More than 37 million pieces of plastic debris have accumulated on a remote island in the South Pacific, thousands of miles from the nearest city, according to estimates from researchers who documented the accumulating trash.

Turtles get tangled in fishing line, and hermit crabs make their homes in plastic containers. The high-tide line is demarcated by litter. Small scraps of plastic are buried inches deep into the sandy beaches.

It's the highest density of debris reported anywhere in the world, scientists say. Their research on trash accumulated at Henderson Island, largest of the the Pitcairn Islands, was published Monday in the Proceedings of the National Academy of Sciences.

The island is uninhabited and visited by scientists only once or twice a decade, according to the University of Tasmania. But ocean currents bring a steady stream of plastic trash from around the world, from litter swept into storm drains to debris dropped off fishing boats.

"What's happened on Henderson Island shows there's no escaping plastic pollution even in the most distant parts of our oceans," lead author Jennifer Lavers said in a statement released by the university. "Far from being the pristine 'deserted island' that people might imagine of such a remote place, Henderson Island is a shocking but typical example of how plastic debris is affecting the environment on a global scale."

There are no major factories or towns within 3,100 miles of the island, the scientists say. So all that trash — more than 17 tons of it, with thousands of new individual pieces arriving each day — travels long distances through the ocean before arriving on the white-sand beaches.

The researchers call the pace of accumulation "exceptional." And it has consequences: The trash interferes with sea turtle nests and poses a threat to seabirds that can get caught in the debris.

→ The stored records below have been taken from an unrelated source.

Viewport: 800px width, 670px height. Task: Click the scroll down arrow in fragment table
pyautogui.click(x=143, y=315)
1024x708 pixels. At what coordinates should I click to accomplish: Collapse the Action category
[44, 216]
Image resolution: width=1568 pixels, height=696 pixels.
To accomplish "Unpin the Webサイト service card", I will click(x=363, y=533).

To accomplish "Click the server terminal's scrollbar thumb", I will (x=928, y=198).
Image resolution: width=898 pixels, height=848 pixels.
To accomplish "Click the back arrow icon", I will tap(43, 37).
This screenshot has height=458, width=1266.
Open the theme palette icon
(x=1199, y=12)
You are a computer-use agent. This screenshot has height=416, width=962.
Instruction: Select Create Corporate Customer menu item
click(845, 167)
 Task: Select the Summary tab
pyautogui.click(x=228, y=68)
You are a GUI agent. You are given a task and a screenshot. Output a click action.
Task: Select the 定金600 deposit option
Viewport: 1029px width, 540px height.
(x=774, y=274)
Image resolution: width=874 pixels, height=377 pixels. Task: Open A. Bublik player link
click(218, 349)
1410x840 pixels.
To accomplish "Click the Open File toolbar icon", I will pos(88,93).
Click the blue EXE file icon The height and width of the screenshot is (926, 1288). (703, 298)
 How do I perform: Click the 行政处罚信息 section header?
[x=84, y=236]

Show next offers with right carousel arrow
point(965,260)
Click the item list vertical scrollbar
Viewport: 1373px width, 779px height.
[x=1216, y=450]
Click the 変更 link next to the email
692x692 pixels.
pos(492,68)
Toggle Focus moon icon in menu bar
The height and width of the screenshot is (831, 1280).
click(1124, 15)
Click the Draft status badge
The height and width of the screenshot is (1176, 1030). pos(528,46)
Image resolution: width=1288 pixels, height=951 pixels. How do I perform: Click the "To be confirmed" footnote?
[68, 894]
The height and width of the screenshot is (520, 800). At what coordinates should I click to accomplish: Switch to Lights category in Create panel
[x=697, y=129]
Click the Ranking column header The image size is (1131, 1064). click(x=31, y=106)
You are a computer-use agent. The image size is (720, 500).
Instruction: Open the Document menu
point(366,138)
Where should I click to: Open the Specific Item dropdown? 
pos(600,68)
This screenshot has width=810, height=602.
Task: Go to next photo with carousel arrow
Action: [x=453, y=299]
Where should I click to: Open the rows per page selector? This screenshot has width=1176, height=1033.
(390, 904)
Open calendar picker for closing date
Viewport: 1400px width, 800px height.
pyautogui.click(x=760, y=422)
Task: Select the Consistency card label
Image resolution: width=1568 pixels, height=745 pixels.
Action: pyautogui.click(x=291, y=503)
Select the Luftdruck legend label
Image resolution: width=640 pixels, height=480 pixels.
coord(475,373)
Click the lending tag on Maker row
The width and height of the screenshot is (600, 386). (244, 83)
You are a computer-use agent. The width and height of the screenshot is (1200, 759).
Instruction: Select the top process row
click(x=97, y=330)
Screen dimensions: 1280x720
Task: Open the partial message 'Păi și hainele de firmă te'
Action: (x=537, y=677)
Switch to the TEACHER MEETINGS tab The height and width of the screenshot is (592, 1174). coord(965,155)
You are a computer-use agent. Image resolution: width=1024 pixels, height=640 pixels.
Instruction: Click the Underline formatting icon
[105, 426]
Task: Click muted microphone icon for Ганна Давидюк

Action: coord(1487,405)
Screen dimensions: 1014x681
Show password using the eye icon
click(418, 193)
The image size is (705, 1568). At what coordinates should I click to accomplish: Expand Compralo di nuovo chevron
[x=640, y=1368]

But the scale of the problem extends far beyond this isolated island, which is a UNESCO World Heritage site. In their paper, the researchers note that the masses of trash on Henderson Island "account for only 1.98 seconds' worth of the annual global production of plastic."

It's hard to keep track of where exactly all that plastic goes; much of it is "lost," vanishing into the ocean for parts unknown.

Based on their research, Lavers and co-author Alexander Bond suggest that some of the trash winds up in remote, uninhabited, otherwise pristine islands — "which have become reservoirs for the world's waste," they write.